Civil War Period Postal Currency featuring a five cent definitive stamps which was issued because silver coins, like the half-dime, were being hoarded.

            The federal government issued paper money for the first time, under the Constitution, during the Civil War. These issues of paper money were called “Greenbacks”, because the reverses of these notes were printed in green ink. The Civil War era gave birth to widely accepted paper money which circulates to this day. These large banknotes are very popular with collectors.

            Also, of great interest is the fact that during the Civil War, northerners often salted away gold and silver coins, because they did not know who would win the war. The federal government issued both postal currency and fractional currency in denominations of one cent, three cents, five cents, 10 cents, 15 cents, 25 cents, and 50 cents because coins were being hidden away and small change was needed.

 

100 Dollar Confederate Note of 1864 – now avidly collected.

            The Confederate States and the individual southern states also issued banknotes. This paper money fell in value. Some lower denomination notes were cut up and higher denominated notes printed on them. At the end of the war in 1865, these bits of paper money had no value at all.

 

The state of Virginia issued this crisp and beautiful ten dollar banknote in 1862.

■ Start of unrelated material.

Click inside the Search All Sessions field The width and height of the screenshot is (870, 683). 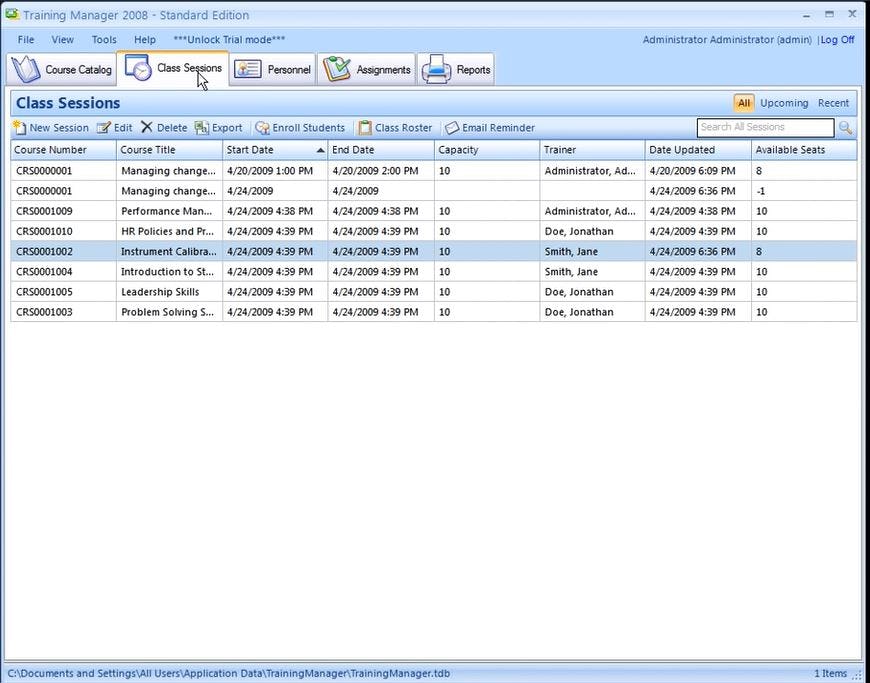click(x=765, y=127)
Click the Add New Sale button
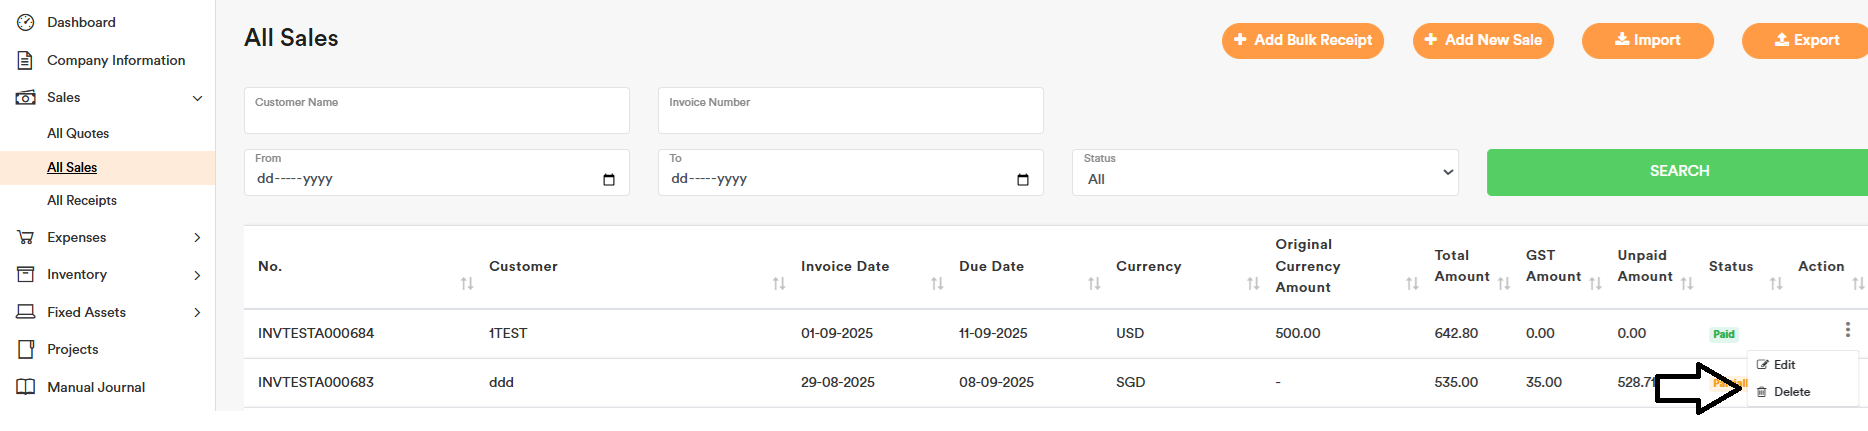This screenshot has width=1868, height=431. pyautogui.click(x=1483, y=40)
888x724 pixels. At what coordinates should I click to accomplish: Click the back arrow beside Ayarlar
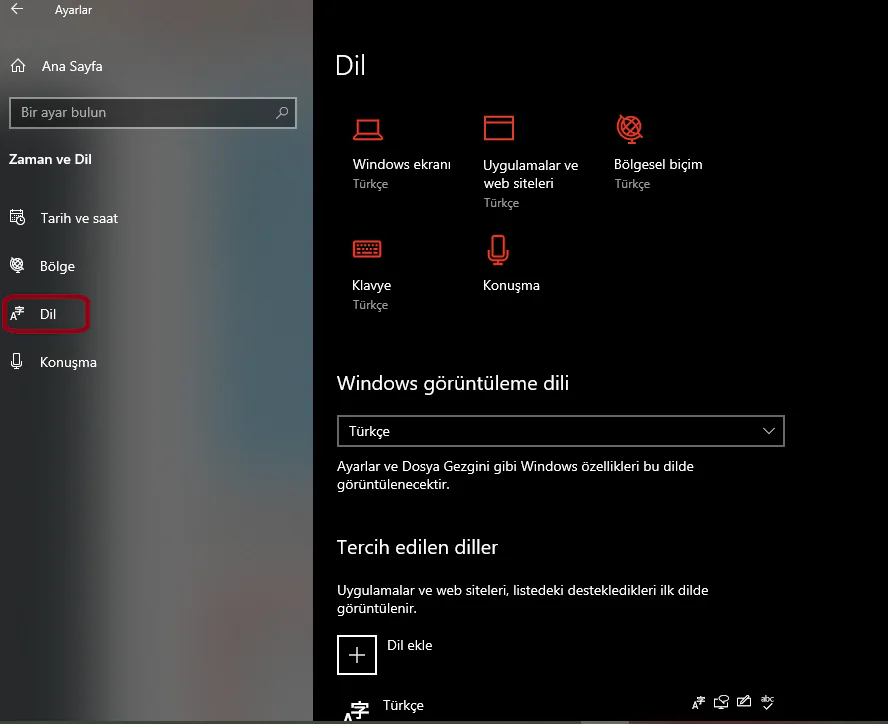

            In the last ten years or so, Confederate paper money has become far more valuable. Much of this has to do with Ken Burn’s Civil War series on P.B.S.

 

This Confederate banknote was printed in Georgia in 1862 over two older banknotes.

            Paper money is wonderful to collect. It is a part of real history which can be held in ones hand. It is amazing to hold a piece of paper money which actually circulated during the American Revolution and the Civil War and was held, in turn, by people of that time period.